Josef Frank left behind a rich and full legacy. He wanted design to be “fun and accessible,” but he felt that he had not succeeded in this goal. “Everyone needs a certain degree of sentimentality to feel free. That will be lost if we are forced to make moral demands of every object, including aesthetic ones,” he wrote in Accidentism, but he supposed that he never quite managed to convince the world around him of this value. He died not knowing what an impact he had made on the future of modernism, and feeling lonely and isolated. He had abandoned his religion, his home country, and belittled many of his peers in pursuit of his one true passion, and despite dedicating his life to a philosophy of design, he had not managed to convince many people of its correctness.

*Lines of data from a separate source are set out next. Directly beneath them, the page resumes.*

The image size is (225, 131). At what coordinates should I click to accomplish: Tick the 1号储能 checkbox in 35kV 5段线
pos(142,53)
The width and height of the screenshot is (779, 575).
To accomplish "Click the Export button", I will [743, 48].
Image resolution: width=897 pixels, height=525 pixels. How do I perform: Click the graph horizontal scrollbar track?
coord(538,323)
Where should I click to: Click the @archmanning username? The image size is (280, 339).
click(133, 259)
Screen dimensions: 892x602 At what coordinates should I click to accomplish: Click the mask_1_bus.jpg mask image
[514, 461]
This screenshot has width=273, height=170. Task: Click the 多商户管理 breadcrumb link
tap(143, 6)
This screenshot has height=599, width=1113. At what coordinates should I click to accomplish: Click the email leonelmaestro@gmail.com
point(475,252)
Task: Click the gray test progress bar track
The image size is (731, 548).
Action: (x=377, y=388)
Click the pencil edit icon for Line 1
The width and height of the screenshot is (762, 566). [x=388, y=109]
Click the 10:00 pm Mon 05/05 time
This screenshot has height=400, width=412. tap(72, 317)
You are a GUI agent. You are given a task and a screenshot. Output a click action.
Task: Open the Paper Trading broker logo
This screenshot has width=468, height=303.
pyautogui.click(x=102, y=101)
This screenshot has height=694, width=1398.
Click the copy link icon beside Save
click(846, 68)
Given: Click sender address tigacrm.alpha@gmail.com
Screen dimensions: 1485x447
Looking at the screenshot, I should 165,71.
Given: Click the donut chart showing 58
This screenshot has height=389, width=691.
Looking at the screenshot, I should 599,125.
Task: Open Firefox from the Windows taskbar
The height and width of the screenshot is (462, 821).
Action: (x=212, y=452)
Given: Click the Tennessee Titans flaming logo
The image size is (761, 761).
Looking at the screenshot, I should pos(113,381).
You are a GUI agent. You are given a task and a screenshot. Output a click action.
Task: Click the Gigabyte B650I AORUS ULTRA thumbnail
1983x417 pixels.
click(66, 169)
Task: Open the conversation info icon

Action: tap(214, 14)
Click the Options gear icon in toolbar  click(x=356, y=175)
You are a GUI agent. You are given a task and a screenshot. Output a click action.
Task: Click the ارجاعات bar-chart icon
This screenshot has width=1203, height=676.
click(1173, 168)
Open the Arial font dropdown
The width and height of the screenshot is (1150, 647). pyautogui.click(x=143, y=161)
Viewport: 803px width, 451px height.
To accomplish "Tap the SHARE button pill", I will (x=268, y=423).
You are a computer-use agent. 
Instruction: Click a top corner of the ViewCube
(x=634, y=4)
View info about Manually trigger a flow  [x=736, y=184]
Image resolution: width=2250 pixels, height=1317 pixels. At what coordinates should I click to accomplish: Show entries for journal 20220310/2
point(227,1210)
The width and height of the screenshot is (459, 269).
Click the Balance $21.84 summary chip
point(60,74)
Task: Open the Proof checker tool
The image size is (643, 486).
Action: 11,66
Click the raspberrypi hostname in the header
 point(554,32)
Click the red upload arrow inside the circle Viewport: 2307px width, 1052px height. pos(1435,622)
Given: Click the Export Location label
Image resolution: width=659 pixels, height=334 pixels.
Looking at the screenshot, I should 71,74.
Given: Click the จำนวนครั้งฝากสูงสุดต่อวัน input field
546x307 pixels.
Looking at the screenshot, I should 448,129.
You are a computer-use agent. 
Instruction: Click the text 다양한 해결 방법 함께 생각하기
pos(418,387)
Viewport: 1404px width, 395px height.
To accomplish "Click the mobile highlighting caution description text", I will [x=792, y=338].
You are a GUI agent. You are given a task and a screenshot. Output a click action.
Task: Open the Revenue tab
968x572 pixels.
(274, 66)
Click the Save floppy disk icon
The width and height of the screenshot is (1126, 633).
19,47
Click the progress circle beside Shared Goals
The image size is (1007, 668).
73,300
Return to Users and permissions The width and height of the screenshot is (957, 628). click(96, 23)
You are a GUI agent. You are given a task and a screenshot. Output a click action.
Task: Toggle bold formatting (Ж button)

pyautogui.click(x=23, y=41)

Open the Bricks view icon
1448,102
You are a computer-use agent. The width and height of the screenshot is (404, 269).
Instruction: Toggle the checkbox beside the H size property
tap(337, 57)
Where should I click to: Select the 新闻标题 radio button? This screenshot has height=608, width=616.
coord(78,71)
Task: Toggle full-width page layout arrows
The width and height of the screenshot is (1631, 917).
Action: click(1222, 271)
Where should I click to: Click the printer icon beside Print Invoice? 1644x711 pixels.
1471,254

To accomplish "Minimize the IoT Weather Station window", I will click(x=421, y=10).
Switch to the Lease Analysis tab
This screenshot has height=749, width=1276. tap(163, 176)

Depressed and disconnected, he passed away, not quite understanding how celebrated he had really been. Maybe he was not able to convince the whole world of his own beliefs, but it didn’t mean that people didn’t listen. They did. In the 1980s, there was an upsurgence in demand for his joyous and colorful works, which started to do exceedingly well on auction floors. IKEA decided to model some of their pieces after his signature style of modernism, and now his designs sell for tens of thousands of dollars. If only he could have seen that his life was not in fact a waste, as he sometimes believed it to be. In actuality, he is surely one of the most celebrated of all Jewish designers, and maybe even one of the foremost designers in world history.